A recent gang-rape of a woman whose car broke down on a deserted highway at night while she was driving with her two children, has brought the spotlight on the terrible state of women’s safety in Pakistan.

Pakistani propagandists and their assets in liberal-Islamist circles never tire of demonising Bharat for its ‘rape culture’ and projecting Dalit, minorities and women as perpetual victims of ‘upper caste’ Hindu male oppression.

Hinduphobic celebrities and commentators were seen praising Imran Khan to the skies when he was elected as PM of Pakistan in 2018, and gushing over how ‘dashing, suave and well-spoken’ he was. Right after the Pulwama terror attack, the Hindu-hating husband-wife journalist duo Rajdeep Sardesai and Sagarika Ghose were found praising Imran Khan’s ‘statesman-like’ speech. Pseudo-secular politicians across party lines were actually willing to believe Imran Khan over their own PM after Pulwama.

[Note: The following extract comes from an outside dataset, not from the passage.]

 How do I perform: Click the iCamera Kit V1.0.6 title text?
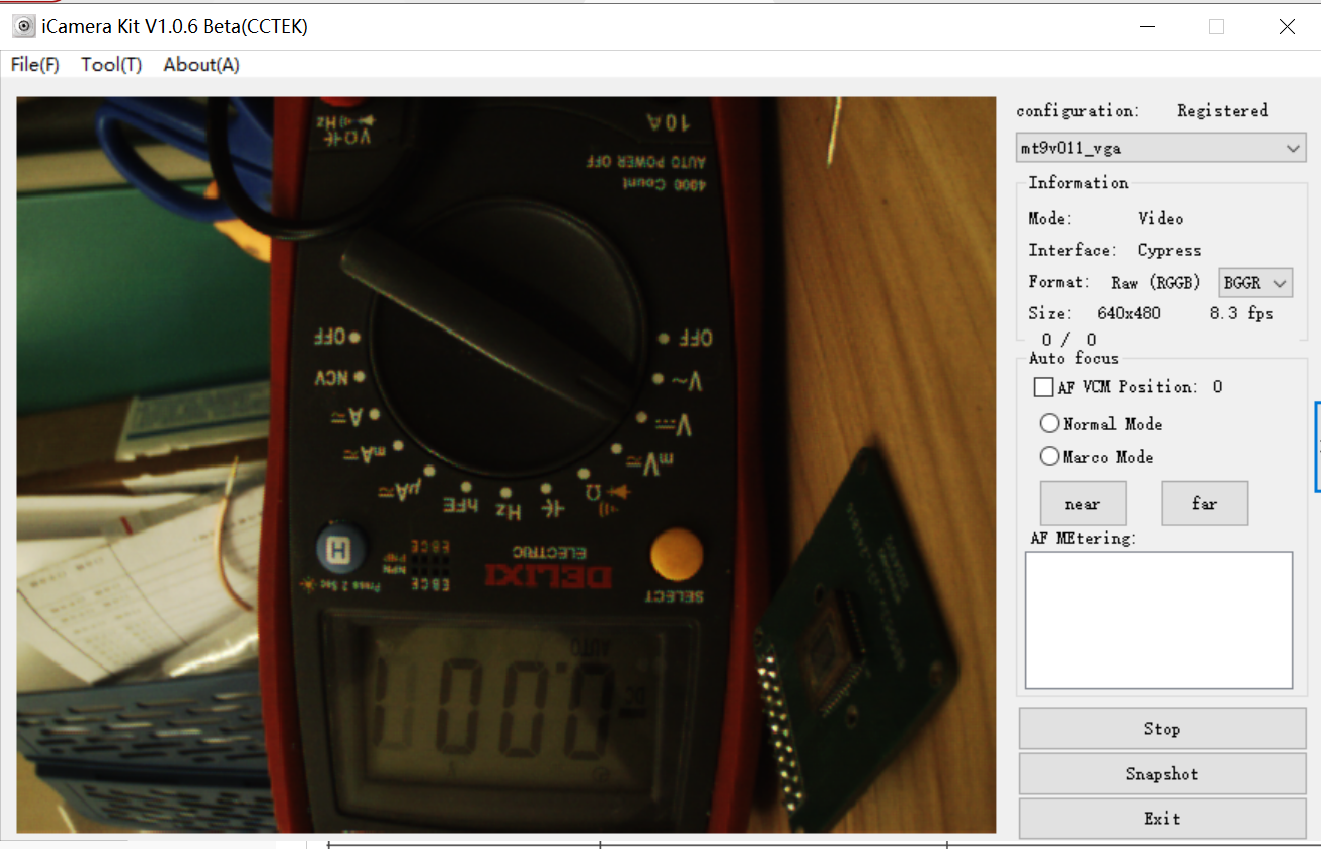175,27
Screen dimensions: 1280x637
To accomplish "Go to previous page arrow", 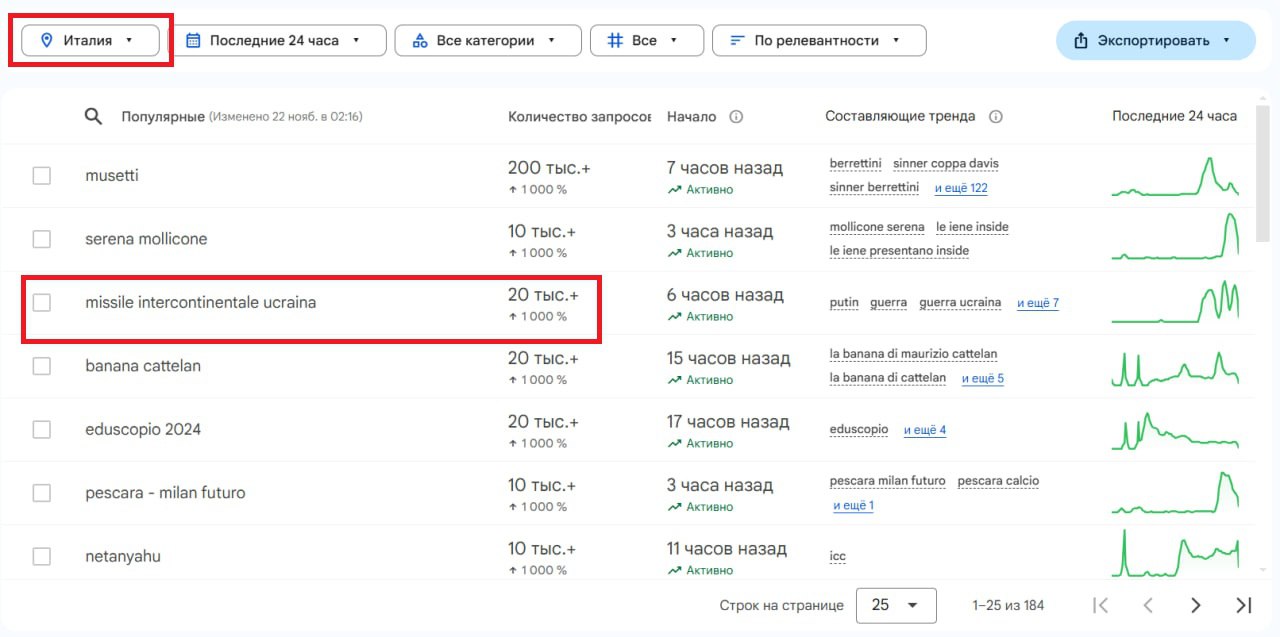I will point(1148,605).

But the reality is that there is no worse country in the sub-continent, and arguably the world, for girls & women today. The situation has only worsened under Imran Khan, a man who is known as ‘Taliban Khan’ for his justification of Islamic terrorism and who openly talks about recreating a medieval Islamic state. Not only is the abduction and sexual enslavement of girls from Hindu and other minority communities rampant in the ‘Naya Pakistan’ of Imran Khan’s dreams, even Muslim women are not spared in the radicalised Islamist society of Pakistan.

“Pakistan police arrest key suspect in shocking highway rape” Associated Press, 13 Oct 2020:

Pakistani police have arrested the second assailant in a gang rape of a woman whose car broke down on a deserted highway at night last month, when two attackers pulled her out of the vehicle and brutally assaulted her as her terrified children watched, helpless….

Police had earlier said the woman had locked her car doors when she ran out of fuel on the road in the province of Punjab, where Lahore is the capital, and dialed for help. But the two men, who were armed, broke a car window and dragged her outside where they raped her.

The attack shocked Pakistan and galvanized women’s rights activists — especially after a senior Punjab police officer, Umar Sheikh, blamed the victim for being alone at night in the car with her two children and for running out of fuel…

The government of Prime Minister Imran Khan refused to sack or condemn the officer.

“It’s the mindset in Pakistan,” said activist Tahira Abdullah.

She added: “Over and over I have heard it from many men, ‘Why did she travel so late? Why was she on the motor way? Why didn’t she check the petrol? Why didn’t she have a man with her? I would never let my wife, my sister, my mother out alone’.”

Abdullah says Pakistani women and girls are facing an increasingly violent backlash from the country’s traditional male-dominated society. Nearly 1,000 women are killed in Pakistan each year in so-called “honor killings” for allegedly violating conservative norms on love and marriage.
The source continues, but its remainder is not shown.